Go through the records below and report each line with "will" in it.

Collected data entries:
--- START ---

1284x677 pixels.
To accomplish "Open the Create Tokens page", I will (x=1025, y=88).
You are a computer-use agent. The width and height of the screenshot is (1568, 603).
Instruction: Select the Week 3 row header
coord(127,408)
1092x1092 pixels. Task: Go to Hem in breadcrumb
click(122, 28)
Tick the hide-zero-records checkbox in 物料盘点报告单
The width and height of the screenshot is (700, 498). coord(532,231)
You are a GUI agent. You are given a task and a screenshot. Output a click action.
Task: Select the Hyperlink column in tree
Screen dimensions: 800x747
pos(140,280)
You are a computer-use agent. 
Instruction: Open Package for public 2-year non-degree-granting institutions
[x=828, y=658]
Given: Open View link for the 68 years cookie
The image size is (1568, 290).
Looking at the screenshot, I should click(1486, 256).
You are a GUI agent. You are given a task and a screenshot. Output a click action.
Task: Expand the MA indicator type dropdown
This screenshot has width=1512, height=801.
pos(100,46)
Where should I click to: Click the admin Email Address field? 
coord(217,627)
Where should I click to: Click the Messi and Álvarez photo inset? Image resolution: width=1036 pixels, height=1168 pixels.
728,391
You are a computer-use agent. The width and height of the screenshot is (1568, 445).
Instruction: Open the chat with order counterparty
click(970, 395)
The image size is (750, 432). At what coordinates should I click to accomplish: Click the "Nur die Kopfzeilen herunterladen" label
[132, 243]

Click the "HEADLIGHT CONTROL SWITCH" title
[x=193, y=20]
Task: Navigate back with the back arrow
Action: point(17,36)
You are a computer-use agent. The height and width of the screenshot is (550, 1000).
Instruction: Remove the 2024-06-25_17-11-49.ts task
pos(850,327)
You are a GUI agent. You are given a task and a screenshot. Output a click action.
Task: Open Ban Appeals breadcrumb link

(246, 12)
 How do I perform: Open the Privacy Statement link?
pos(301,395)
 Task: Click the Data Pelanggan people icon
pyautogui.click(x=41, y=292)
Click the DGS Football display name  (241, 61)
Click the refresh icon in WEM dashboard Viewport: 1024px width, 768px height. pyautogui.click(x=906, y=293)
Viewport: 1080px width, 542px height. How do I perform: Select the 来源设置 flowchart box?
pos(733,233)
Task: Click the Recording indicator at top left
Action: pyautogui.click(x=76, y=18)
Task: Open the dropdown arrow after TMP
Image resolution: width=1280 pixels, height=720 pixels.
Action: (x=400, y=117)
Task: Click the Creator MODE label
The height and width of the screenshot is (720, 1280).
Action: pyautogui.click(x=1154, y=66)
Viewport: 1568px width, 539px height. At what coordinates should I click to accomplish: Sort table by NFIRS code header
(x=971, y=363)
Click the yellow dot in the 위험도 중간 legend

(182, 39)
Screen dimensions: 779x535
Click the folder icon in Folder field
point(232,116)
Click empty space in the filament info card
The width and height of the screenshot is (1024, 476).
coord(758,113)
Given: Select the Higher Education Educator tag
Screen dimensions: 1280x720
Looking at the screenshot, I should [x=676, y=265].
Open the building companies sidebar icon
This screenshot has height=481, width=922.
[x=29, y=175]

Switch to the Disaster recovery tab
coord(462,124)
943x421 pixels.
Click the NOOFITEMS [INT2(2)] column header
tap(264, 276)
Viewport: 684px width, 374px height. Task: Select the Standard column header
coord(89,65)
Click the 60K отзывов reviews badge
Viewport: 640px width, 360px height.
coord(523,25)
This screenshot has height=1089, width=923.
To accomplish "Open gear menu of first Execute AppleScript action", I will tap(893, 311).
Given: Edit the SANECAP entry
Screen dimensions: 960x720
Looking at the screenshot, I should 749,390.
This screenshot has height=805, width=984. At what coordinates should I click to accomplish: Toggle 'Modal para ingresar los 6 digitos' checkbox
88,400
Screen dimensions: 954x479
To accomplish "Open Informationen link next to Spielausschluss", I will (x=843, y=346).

--- END ---

* OUTPUT FOR THIS TASK *
To accomplish "Open the Create Tokens page", I will (x=1025, y=88).
To accomplish "Open gear menu of first Execute AppleScript action", I will tap(893, 311).
To accomplish "Open Informationen link next to Spielausschluss", I will (x=843, y=346).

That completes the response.